◆ PASSAGE FOR REVIEW
•••••

Component (A) or (B) as described above is compounded at a suitable point before or after the dilution of the water-based metal-working fluid with water. As calculated based on the water-based metal-working fluid before dilution with water, in one embodiment of the present invention, the amount of the compound of the general formula (I), being compounded is from 1 to 10% by weight and preferably from 1 to 5% by weight, and in another embodiment of the present invention, the amount of the base oil being compounded is from 30 to 90% by weight and preferably from 40 to 80% by weight, the amount of Component (A), the compound of the general formula (I), being compounded is from 2 to 40% by weight and preferably from 3 to 30% by weight, and the amount of Component (B), at least one member of the compounds of the general formulae (II) to (IV), being compounded is from 2 to 30% by weight and preferably from 3 to 20% by weight.
If necessary, other commonly used additives can be added to the water-based metal-working fluid of the present invention. For example, nonionic surface active agents, such as sodium laurylsulfate, sorbitan monolaurate, polyoxyethylene alkyl ether, and polyoxyethylene nonylphenyl ether, and extreme pressure additives, e.g., chlorinated paraffins; sulfides, such as dibutylsulfide; tricresyl phosphate; and tributyl phosphate, can be added appropriately.
In the water-based metal-working fluid of the present invention, the spoilage-inhibiting effect is not limited to specific microorganisms but the growth of a wide variety of microorganisms is inhibited. Thus the water-based metal-working fluid of the present invention is free from the spoilage and has a long service life. The water-based metal-working fluid of the present invention does not cause enviromental pollutions such as generation of unpleasant odor and is of high safety to human body. Furthermore, since it is possible to compound the above component directly as a water-based metal-working crude fluid, no special equipment is needed. Hence the water-based metal-working fluid of the present invention is very useful in the field of metal-working.
The compounds of the general formula (I) to be used as Component (A) in the present invention exhibit marked bactericidal activity. Although the compounds of the general formula (I), when added to base oil, such as mineral oil, have been proved to be effective for the inhibition of spoilage, they exhibit bactericidal activity for a wide variety of microorganisms. Furthermore the compounds of the general formula (I) are of low toxicity, have reduced skin-irritating properties, and are very safe, and they show high solubility in both water and various organic solvents. Hence they will find a variety of uses. For example, they can be used effectively in the inhibition of rice blast disease, the treatment of dermatophytosis, and so forth, and further, as a spoilage-inhibiting agent for cooling water or paint.

•••••

Dataset entries:

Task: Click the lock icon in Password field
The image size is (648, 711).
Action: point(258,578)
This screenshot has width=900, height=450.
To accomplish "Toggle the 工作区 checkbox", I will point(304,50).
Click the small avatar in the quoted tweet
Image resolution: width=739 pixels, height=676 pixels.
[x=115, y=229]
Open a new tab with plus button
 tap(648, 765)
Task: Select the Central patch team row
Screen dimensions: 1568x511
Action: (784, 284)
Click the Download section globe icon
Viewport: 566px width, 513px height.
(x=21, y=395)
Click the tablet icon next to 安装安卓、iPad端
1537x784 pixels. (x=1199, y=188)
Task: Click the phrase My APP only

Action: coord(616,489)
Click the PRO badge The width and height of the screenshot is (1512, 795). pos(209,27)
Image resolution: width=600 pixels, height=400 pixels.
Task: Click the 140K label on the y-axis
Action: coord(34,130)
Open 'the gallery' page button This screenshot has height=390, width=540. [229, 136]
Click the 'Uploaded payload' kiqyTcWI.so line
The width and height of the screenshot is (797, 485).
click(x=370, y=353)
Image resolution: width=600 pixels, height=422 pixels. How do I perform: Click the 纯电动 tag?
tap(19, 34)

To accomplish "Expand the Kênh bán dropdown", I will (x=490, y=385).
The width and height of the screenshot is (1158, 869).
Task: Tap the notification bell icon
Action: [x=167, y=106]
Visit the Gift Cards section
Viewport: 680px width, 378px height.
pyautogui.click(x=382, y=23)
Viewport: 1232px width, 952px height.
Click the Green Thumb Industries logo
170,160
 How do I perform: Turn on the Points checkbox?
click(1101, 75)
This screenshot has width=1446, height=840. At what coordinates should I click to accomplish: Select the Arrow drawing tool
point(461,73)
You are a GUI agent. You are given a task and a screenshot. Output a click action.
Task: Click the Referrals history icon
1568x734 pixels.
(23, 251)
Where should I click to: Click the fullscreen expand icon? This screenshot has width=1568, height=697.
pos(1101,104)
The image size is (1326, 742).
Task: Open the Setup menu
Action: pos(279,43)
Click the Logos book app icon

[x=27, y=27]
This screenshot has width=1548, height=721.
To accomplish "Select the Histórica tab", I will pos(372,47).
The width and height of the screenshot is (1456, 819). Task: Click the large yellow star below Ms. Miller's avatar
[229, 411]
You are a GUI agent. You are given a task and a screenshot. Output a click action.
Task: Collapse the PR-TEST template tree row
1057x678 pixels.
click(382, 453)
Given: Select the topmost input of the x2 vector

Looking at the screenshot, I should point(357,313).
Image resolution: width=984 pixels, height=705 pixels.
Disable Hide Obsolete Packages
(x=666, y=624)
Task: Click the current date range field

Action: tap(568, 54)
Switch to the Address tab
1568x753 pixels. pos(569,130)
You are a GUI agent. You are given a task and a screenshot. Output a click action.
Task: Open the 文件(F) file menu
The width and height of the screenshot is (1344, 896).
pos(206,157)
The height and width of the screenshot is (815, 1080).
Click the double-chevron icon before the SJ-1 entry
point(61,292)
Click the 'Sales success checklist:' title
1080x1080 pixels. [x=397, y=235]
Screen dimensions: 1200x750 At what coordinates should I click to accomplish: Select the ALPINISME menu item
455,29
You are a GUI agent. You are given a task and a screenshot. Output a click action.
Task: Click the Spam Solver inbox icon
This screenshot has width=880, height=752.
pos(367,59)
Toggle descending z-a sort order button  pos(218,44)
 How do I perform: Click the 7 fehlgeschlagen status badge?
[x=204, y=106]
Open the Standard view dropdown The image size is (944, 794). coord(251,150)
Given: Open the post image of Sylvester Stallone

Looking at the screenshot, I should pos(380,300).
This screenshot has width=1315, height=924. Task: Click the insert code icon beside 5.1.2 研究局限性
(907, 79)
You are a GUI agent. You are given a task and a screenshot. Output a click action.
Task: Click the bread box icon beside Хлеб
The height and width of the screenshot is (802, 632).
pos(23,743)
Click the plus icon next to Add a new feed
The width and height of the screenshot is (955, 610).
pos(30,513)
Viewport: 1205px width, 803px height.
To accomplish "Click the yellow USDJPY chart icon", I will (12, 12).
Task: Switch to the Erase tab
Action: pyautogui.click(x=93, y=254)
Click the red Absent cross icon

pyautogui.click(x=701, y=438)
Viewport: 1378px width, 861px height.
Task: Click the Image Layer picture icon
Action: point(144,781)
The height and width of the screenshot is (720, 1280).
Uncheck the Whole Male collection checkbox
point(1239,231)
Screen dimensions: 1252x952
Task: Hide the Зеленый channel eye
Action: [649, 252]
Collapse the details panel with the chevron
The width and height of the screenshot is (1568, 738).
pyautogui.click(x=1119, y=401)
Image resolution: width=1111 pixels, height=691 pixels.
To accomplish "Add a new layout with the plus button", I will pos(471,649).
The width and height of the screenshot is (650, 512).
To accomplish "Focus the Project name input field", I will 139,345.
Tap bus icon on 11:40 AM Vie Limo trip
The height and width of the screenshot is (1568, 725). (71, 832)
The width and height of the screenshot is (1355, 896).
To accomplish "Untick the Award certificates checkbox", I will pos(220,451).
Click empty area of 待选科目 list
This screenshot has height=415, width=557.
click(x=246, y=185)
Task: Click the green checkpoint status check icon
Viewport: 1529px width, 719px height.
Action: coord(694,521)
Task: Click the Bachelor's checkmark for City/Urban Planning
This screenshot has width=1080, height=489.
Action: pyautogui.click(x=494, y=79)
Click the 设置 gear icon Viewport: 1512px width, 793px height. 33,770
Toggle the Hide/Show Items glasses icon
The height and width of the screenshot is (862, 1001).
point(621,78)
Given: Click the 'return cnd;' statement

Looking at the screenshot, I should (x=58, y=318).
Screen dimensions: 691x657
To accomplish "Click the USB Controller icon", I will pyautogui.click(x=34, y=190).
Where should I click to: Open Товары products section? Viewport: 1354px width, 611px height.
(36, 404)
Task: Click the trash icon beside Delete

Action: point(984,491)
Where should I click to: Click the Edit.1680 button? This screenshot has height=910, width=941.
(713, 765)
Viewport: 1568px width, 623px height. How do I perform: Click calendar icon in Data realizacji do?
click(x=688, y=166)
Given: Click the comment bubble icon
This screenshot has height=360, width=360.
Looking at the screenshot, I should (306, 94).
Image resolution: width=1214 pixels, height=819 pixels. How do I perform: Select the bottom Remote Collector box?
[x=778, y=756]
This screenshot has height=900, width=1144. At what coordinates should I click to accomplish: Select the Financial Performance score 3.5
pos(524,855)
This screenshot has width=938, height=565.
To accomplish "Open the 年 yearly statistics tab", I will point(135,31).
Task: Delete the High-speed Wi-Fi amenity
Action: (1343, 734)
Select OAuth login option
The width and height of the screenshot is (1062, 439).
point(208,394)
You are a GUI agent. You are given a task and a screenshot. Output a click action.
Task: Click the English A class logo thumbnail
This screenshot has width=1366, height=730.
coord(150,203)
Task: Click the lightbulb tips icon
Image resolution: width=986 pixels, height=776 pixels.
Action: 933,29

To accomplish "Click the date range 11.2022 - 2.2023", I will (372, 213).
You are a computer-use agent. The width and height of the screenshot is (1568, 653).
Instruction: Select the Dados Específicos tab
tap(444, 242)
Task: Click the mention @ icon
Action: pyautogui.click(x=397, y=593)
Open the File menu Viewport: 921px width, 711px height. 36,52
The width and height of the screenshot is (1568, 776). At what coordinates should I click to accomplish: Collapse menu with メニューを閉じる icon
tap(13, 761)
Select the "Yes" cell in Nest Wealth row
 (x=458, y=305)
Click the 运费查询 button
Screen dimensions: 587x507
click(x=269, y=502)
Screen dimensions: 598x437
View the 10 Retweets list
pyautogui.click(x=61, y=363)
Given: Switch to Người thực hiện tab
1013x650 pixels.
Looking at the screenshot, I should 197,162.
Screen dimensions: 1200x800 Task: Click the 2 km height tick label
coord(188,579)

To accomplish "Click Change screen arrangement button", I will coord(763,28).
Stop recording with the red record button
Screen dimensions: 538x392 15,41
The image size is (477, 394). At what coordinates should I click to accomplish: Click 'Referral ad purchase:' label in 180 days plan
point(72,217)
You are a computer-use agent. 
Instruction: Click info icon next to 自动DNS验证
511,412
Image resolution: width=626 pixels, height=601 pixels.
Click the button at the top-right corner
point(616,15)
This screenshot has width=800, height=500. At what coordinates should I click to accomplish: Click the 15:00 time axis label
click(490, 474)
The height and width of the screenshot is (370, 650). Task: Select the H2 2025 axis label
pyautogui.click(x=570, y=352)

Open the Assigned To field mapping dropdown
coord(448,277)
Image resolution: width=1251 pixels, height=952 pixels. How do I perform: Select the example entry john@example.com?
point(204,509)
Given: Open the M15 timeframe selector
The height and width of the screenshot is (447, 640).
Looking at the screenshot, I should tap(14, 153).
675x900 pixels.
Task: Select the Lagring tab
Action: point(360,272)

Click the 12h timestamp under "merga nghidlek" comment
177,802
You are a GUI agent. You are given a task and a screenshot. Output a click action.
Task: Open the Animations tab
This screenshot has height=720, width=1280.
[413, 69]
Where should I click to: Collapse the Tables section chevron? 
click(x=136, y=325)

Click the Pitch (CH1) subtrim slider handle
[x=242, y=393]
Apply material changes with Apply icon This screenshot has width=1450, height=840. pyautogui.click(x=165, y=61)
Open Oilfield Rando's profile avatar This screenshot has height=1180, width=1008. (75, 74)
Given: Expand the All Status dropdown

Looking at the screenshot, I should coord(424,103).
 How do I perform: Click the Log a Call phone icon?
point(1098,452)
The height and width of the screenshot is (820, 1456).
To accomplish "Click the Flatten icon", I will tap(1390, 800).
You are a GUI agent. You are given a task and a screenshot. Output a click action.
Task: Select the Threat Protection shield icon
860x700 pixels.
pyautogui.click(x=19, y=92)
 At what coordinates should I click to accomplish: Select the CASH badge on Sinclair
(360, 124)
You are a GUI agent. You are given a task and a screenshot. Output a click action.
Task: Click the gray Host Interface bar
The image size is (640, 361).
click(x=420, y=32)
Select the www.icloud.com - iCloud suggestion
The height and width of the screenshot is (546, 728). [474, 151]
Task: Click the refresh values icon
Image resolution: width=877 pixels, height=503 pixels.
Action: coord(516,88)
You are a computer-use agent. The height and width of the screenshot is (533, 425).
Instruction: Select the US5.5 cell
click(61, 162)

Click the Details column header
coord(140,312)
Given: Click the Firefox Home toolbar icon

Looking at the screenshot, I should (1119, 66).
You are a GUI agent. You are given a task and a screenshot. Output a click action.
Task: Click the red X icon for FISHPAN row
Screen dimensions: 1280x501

•••••

◆ WORK TASK
In the metal-working fluid passage above, set down word for word the part starting with "If necessary, other" and going on through "be added appropriately.".

◆ OUTPUT BELOW
If necessary, other commonly used additives can be added to the water-based metal-working fluid of the present invention. For example, nonionic surface active agents, such as sodium laurylsulfate, sorbitan monolaurate, polyoxyethylene alkyl ether, and polyoxyethylene nonylphenyl ether, and extreme pressure additives, e.g., chlorinated paraffins; sulfides, such as dibutylsulfide; tricresyl phosphate; and tributyl phosphate, can be added appropriately.